Because the listing below is to be kept intact, restate all of it word for word.

:: Provided material

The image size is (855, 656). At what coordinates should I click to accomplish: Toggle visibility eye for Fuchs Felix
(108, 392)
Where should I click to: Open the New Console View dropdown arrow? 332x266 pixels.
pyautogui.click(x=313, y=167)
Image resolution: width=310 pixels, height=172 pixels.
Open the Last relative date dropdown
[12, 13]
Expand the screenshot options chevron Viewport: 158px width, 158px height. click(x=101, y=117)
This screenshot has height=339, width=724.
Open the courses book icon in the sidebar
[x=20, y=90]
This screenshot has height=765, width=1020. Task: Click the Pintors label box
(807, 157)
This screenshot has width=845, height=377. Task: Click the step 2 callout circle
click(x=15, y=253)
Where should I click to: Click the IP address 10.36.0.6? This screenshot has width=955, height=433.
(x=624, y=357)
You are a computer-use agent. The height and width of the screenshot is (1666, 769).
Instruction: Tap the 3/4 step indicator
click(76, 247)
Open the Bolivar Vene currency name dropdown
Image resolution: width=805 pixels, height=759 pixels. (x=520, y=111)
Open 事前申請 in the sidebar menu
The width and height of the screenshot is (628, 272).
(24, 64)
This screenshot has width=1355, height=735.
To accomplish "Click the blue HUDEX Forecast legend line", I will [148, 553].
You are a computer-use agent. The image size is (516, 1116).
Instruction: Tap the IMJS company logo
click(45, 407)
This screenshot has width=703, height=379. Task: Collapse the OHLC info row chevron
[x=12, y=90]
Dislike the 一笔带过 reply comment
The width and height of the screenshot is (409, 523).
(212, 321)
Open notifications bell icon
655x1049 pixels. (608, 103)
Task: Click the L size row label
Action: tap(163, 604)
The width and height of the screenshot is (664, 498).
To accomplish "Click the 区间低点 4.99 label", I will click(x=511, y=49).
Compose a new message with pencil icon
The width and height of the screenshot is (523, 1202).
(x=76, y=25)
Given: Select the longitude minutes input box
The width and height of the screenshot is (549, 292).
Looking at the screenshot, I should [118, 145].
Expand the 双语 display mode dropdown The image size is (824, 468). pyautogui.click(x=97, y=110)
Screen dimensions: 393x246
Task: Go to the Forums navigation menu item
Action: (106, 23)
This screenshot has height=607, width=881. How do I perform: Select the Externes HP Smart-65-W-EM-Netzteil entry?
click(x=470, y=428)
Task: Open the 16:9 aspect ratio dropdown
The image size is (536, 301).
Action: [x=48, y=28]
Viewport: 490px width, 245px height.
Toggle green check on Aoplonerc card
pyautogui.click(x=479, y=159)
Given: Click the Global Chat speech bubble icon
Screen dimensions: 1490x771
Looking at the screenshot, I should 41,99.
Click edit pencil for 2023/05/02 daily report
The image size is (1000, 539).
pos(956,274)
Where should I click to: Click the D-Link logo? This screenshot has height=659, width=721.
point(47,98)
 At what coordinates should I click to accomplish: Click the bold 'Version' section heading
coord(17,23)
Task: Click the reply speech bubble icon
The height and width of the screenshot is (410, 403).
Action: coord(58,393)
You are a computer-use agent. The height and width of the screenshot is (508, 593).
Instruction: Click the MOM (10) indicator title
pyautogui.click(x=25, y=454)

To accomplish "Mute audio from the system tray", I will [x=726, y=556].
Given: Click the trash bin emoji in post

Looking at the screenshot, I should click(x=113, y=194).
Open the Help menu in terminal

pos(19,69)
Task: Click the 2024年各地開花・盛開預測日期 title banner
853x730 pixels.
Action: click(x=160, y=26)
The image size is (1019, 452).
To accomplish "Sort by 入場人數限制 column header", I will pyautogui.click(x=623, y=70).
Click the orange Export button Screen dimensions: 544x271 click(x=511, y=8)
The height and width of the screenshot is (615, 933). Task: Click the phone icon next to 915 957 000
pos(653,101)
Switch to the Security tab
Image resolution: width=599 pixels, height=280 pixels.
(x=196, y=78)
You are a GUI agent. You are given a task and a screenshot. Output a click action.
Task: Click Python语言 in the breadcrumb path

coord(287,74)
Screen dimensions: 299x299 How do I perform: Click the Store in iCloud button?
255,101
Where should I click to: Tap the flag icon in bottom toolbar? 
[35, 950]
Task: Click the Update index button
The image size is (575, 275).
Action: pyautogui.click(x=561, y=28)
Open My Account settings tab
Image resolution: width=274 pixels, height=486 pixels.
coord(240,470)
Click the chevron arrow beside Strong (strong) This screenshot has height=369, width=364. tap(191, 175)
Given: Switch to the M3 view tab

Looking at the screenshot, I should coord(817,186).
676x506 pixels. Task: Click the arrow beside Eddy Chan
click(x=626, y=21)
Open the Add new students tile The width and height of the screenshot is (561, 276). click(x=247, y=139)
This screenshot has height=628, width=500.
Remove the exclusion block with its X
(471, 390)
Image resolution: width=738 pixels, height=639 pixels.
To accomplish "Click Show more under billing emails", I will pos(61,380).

::::

▶ **Solution to this task**
The image size is (855, 656). At what coordinates should I click to accomplish: Toggle visibility eye for Fuchs Felix
(108, 392)
Where should I click to: Open the New Console View dropdown arrow? 332x266 pixels.
pyautogui.click(x=313, y=167)
Image resolution: width=310 pixels, height=172 pixels.
Open the Last relative date dropdown
[12, 13]
Expand the screenshot options chevron Viewport: 158px width, 158px height. click(x=101, y=117)
This screenshot has height=339, width=724.
Open the courses book icon in the sidebar
[x=20, y=90]
This screenshot has height=765, width=1020. Task: Click the Pintors label box
(807, 157)
This screenshot has width=845, height=377. Task: Click the step 2 callout circle
click(x=15, y=253)
Where should I click to: Click the IP address 10.36.0.6? This screenshot has width=955, height=433.
(x=624, y=357)
You are a computer-use agent. The height and width of the screenshot is (1666, 769).
Instruction: Tap the 3/4 step indicator
click(76, 247)
Open the Bolivar Vene currency name dropdown
Image resolution: width=805 pixels, height=759 pixels. (x=520, y=111)
Open 事前申請 in the sidebar menu
The width and height of the screenshot is (628, 272).
(24, 64)
This screenshot has width=1355, height=735.
To accomplish "Click the blue HUDEX Forecast legend line", I will [148, 553].
You are a computer-use agent. The image size is (516, 1116).
Instruction: Tap the IMJS company logo
click(45, 407)
This screenshot has width=703, height=379. Task: Collapse the OHLC info row chevron
[x=12, y=90]
Dislike the 一笔带过 reply comment
The width and height of the screenshot is (409, 523).
(212, 321)
Open notifications bell icon
655x1049 pixels. (608, 103)
Task: Click the L size row label
Action: tap(163, 604)
The width and height of the screenshot is (664, 498).
To accomplish "Click the 区间低点 4.99 label", I will click(x=511, y=49).
Compose a new message with pencil icon
The width and height of the screenshot is (523, 1202).
(x=76, y=25)
Given: Select the longitude minutes input box
The width and height of the screenshot is (549, 292).
Looking at the screenshot, I should [118, 145].
Expand the 双语 display mode dropdown The image size is (824, 468). pyautogui.click(x=97, y=110)
Screen dimensions: 393x246
Task: Go to the Forums navigation menu item
Action: (106, 23)
This screenshot has height=607, width=881. How do I perform: Select the Externes HP Smart-65-W-EM-Netzteil entry?
click(x=470, y=428)
Task: Open the 16:9 aspect ratio dropdown
The image size is (536, 301).
Action: [x=48, y=28]
Viewport: 490px width, 245px height.
Toggle green check on Aoplonerc card
pyautogui.click(x=479, y=159)
Given: Click the Global Chat speech bubble icon
Screen dimensions: 1490x771
Looking at the screenshot, I should 41,99.
Click edit pencil for 2023/05/02 daily report
The image size is (1000, 539).
pos(956,274)
Where should I click to: Click the D-Link logo? This screenshot has height=659, width=721.
point(47,98)
 At what coordinates should I click to accomplish: Click the bold 'Version' section heading
coord(17,23)
Task: Click the reply speech bubble icon
The height and width of the screenshot is (410, 403).
Action: coord(58,393)
You are a computer-use agent. The height and width of the screenshot is (508, 593).
Instruction: Click the MOM (10) indicator title
pyautogui.click(x=25, y=454)

To accomplish "Mute audio from the system tray", I will [x=726, y=556].
Given: Click the trash bin emoji in post

Looking at the screenshot, I should click(x=113, y=194).
Open the Help menu in terminal

pos(19,69)
Task: Click the 2024年各地開花・盛開預測日期 title banner
853x730 pixels.
Action: click(x=160, y=26)
The image size is (1019, 452).
To accomplish "Sort by 入場人數限制 column header", I will pyautogui.click(x=623, y=70).
Click the orange Export button Screen dimensions: 544x271 click(x=511, y=8)
The height and width of the screenshot is (615, 933). Task: Click the phone icon next to 915 957 000
pos(653,101)
Switch to the Security tab
Image resolution: width=599 pixels, height=280 pixels.
(x=196, y=78)
You are a GUI agent. You are given a task and a screenshot. Output a click action.
Task: Click Python语言 in the breadcrumb path

coord(287,74)
Screen dimensions: 299x299 How do I perform: Click the Store in iCloud button?
255,101
Where should I click to: Tap the flag icon in bottom toolbar? 
[35, 950]
Task: Click the Update index button
The image size is (575, 275).
Action: pyautogui.click(x=561, y=28)
Open My Account settings tab
Image resolution: width=274 pixels, height=486 pixels.
coord(240,470)
Click the chevron arrow beside Strong (strong) This screenshot has height=369, width=364. tap(191, 175)
Given: Switch to the M3 view tab

Looking at the screenshot, I should coord(817,186).
676x506 pixels. Task: Click the arrow beside Eddy Chan
click(x=626, y=21)
Open the Add new students tile The width and height of the screenshot is (561, 276). click(x=247, y=139)
This screenshot has height=628, width=500.
Remove the exclusion block with its X
(471, 390)
Image resolution: width=738 pixels, height=639 pixels.
To accomplish "Click Show more under billing emails", I will pos(61,380).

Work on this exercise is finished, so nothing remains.